Of songs and seeds: This MP man is on a mission to save tradition, local crops
Madhya Pradesh’s Babulal Dahiya is a collector of folk songs and seeds and has sown 110 varieties of rice to preserve them.india Updated: Jun 19, 2017 07:21 IST
He is a collector of folk songs and seeds. And it was while collecting Bagheli folklore, this 72-year-old farmer cum Bagheli poet realized that saving folk songs and sayings won’t mean much if the local crop varieties, which repeatedly crop up in the folk literature, are not saved and protected side by side.
Meet Babulal Dahiya from Madhya Pradesh’s Satna district, who has till now collected over 110 traditional varieties of rice. And he has been cultivating these 110 varieties on small-sized plots in his two-acre land to preserve and protect them.
Dahiya, says these rice varieties have developed uniquely over thousands of years, surviving the stiff competition that could have made them extinct long ago, but in the process they have acquired great adaptive capacity according to the local environmental conditions
“Words and seeds have a long history; when they are lost, all knowledge they coded is also lost. There are rice varieties that need less water, varieties that are disease resistance, varieties that are comparatively drought resistant. But for larger yield and more profit, we started sowing hybrid and dwarf rice varieties, which need more pesticides and fertilizers. Local rice varieties have longer stalks that help them hold moisture and need less water”, says Dahiya, who has been encouraging farmers and school children in over two dozen surrounding villages to grow traditional crop and vegetable varieties.
Emphasising that traditional crop varieties are getting lost owing to mono-cropping and focus on maximum yield crop varieties, Dahiya says it is high time to save whatever has been left. “Such knowledge, such genetic heritage should not vanish. From 2005 onwards, I dedicated myself to collect local varieties of rice. Till now I have collected 110 varieties, which I grow on my two-acre land. The seeds I collect are kept in a seed bank which has been developed with the help of the MP State Biodiversity Board”, he says.

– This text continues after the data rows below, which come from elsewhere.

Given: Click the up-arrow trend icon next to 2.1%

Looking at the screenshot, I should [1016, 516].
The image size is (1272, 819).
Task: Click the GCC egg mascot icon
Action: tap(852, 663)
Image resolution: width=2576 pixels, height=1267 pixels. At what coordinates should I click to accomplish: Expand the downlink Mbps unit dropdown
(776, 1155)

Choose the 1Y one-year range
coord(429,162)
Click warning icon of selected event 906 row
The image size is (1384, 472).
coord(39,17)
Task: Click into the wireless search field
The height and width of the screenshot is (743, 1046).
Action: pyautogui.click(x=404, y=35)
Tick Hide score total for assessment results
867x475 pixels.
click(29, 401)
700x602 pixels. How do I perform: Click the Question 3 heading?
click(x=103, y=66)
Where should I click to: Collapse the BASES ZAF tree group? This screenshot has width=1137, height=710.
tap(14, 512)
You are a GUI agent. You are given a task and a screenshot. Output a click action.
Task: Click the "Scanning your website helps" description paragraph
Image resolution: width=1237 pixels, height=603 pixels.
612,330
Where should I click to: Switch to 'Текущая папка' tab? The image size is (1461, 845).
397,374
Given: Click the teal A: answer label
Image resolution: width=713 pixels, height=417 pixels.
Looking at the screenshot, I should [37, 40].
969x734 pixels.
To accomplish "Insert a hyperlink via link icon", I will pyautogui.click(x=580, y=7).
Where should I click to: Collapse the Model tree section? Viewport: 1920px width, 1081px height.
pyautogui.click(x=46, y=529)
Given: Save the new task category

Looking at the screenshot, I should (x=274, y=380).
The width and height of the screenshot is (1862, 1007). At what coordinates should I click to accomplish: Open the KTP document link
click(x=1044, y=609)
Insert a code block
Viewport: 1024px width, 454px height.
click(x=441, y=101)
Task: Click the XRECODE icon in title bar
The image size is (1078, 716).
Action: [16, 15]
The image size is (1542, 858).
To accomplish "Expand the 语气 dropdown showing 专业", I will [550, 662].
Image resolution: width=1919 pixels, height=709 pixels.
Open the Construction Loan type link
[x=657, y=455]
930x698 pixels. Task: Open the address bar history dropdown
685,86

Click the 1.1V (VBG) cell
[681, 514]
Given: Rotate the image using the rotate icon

Dahiya, who retired as postmaster in 2007, has been passionate about documenting Bagheli folk literature-songs, proverbs, folktales, legends, myths and so on. He has authored five books on Bagheli oral folk literature for MP Adiwasi Lok Kala Academy and published two Bagheli poetic collections.
When asked about his varied interests, he says, “In the songs, sayings and folk tales, I found many mentions about traditional crop varieties. There is one ‘Kargi’ rice variety which has small protective spikes. There is saying in our Bagheli ‘Dhaan bove Kargi, suvar khaye na samdhi’. (If you sow, Kargi rice variety, it is neither eaten by wild boars nor by the family of son-in-law). Suddenly it dawned on me that even if these songs are saved, these local crop varieties will vanish if not saved. And that was the turning point- songs and seeds have to be saved at the same time.”
Dahiya says said there are rice varieties like Bajranga that are sown by farmers to feel satiated for a long time as it takes time to get digested, while there are other rice varieties like Kamalshree that are sown for guests. “Nevari variety is sown for selling as it provides good returns”, he adds.
R Sreenivasa Murthy, member secretary, MP State Biodiversity Board said Dahiya’s work has been an inspiration to so many, including the state biodiversity board. “For the first time, we started a state wide Beej yatra to collect seeds of indigenous seed varieties of crops, vegetables, medicinal plants from May 3 to June 27. Babulal Dahiya and five others are leading this initiative. So far they have collected over 1600 seed varieties from 24 districts” he said.
According to agriculture scientists, the ingenious varieties of crops are vanishing with every passing day. According to State Biodiversity Board date, in 1980s, there were 23,800 varieties of rice in MP and Chhattisgarh. But many of them have been lost now. In Seoni district alone, of 570 rice varieties that existed in 1980s, only 110 exist by 2000s. This means over 80% have vanished.